Cryptocurrencies: Legal, member-states may not introduce their own cryptocurrencies Cryptocurrency exchanges: Regulations vary by member-state
The EU Parliament has passed no specific legislation regarding cryptocurrencies. While cryptocurrencies are broadly considered legal across the bloc, cryptocurrency exchange regulations depend on individual member states. Cryptocurrency taxation also varies, but many member-states do charge capital gains tax on cryptocurrency-derived profits – at rates of 0-50%. In 2015, the Court of Justice of the European Union ruled that exchanges of traditional currency for cryptocurrency should be exempt from VAT.
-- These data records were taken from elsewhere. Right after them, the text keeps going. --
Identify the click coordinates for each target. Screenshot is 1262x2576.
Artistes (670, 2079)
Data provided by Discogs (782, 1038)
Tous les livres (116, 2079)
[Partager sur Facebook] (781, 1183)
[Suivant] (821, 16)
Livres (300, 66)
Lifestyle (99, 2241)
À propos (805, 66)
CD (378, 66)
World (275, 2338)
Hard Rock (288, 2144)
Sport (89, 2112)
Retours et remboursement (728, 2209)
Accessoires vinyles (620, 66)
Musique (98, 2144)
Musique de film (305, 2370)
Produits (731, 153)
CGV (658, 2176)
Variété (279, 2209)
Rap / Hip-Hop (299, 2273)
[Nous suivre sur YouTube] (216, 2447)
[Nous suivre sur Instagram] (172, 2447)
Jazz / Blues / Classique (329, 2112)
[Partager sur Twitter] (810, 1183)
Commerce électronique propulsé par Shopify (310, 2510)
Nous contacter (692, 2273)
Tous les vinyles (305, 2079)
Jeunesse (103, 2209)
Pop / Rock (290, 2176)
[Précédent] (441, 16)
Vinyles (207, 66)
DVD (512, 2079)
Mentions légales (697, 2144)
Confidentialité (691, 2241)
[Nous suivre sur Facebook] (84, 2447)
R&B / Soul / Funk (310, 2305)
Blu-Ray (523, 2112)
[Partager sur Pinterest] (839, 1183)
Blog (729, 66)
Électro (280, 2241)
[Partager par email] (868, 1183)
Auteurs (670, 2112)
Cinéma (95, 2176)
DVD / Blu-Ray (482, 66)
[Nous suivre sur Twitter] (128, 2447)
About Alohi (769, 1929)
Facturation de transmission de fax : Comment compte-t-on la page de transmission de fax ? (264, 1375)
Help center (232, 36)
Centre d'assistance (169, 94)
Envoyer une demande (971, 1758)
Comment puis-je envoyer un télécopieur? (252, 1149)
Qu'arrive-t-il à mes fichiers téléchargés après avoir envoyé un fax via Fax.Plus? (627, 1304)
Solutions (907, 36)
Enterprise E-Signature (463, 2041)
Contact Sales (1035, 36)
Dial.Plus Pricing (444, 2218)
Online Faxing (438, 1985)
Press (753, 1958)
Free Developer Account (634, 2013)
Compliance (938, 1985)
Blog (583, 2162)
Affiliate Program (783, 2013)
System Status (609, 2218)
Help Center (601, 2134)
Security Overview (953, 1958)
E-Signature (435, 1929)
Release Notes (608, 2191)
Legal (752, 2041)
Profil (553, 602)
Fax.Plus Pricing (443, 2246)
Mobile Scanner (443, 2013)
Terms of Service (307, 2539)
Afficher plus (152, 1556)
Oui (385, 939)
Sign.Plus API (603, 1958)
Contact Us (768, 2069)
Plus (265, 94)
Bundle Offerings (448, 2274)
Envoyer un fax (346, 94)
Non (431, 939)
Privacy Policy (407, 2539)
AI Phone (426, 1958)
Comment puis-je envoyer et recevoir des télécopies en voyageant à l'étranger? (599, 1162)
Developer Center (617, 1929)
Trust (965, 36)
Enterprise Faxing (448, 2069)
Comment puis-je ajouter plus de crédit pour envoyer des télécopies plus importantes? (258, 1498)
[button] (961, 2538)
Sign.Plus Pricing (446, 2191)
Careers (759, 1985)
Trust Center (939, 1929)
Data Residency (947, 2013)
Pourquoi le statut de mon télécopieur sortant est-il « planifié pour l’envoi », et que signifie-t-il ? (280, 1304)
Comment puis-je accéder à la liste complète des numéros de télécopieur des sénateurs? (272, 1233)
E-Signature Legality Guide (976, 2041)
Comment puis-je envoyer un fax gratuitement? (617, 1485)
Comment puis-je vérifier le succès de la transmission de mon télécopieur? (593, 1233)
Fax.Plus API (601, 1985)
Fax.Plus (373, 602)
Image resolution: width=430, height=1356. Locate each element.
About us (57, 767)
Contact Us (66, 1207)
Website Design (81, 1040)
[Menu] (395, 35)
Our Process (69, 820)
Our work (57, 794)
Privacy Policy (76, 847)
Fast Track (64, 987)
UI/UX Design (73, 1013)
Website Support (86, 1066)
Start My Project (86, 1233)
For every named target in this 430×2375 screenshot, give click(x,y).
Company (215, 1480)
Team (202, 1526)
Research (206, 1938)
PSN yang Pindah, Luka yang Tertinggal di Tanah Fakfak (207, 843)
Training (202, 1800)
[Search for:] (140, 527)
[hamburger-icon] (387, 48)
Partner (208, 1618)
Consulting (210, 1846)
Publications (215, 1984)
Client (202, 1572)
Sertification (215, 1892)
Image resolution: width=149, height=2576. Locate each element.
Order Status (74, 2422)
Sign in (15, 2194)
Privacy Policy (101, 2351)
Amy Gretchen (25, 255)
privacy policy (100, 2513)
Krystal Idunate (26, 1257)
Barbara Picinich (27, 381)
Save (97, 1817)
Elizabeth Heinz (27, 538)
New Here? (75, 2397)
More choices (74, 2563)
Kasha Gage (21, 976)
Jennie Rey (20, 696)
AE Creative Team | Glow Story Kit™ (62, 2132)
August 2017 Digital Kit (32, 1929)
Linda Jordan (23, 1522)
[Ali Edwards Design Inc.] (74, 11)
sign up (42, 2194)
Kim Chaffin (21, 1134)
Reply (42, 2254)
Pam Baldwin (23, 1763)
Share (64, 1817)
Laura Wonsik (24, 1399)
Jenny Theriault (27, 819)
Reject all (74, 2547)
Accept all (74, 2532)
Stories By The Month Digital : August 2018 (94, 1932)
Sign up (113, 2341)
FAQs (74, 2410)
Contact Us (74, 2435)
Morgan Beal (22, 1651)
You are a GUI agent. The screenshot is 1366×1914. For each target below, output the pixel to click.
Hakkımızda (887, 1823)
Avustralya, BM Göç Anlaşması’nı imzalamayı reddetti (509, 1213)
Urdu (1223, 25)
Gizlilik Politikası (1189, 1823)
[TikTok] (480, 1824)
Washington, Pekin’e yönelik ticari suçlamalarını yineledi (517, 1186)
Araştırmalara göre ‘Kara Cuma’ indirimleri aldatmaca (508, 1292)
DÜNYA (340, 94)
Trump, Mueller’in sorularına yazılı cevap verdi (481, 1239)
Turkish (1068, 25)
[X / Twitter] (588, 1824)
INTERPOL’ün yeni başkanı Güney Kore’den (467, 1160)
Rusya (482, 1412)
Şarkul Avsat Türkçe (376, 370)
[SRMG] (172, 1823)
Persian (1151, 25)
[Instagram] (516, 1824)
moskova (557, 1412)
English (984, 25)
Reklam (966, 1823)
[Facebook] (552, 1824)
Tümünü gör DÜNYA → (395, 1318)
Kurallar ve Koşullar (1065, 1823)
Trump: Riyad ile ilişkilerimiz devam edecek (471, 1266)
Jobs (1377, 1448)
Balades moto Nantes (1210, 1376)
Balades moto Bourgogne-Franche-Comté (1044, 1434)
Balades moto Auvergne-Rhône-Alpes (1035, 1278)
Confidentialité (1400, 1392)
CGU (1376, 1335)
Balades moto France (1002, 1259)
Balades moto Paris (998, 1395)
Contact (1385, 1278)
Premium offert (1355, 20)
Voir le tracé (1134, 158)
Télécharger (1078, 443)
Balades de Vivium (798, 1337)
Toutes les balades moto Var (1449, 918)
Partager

Cryptocurrency exchanges are not currently regulated at a regional level. In certain member states, exchanges will have to register with their respective regulators such as Germany’s Financial Supervisory Authority (BaFin), France’s Autorité des Marchés Financiers (AMF), or Italy’s Ministry of Finance. Authorizations and licenses granted by these regulators can then ‘passport’ exchanges, allowing them to operate under a single regime across the entire bloc. In April 2018, the EU agreed on the text for the Fifth Money Laundering Directive (5MLD) which will bring cryptocurrency-fiat currency exchanges under EU’s anti-money laundering legislation. 5MLD will require exchanges to perform KYC/CDD on customers and fulfill standard reporting requirements.
The EU is actively exploring further cryptocurrency regulations. In February 2018, European Central Bank president, Mario Draghi, stated authorities were working with the Single Supervisory Mechanism to develop a way of identifying the financial risks that cryptocurrencies pose.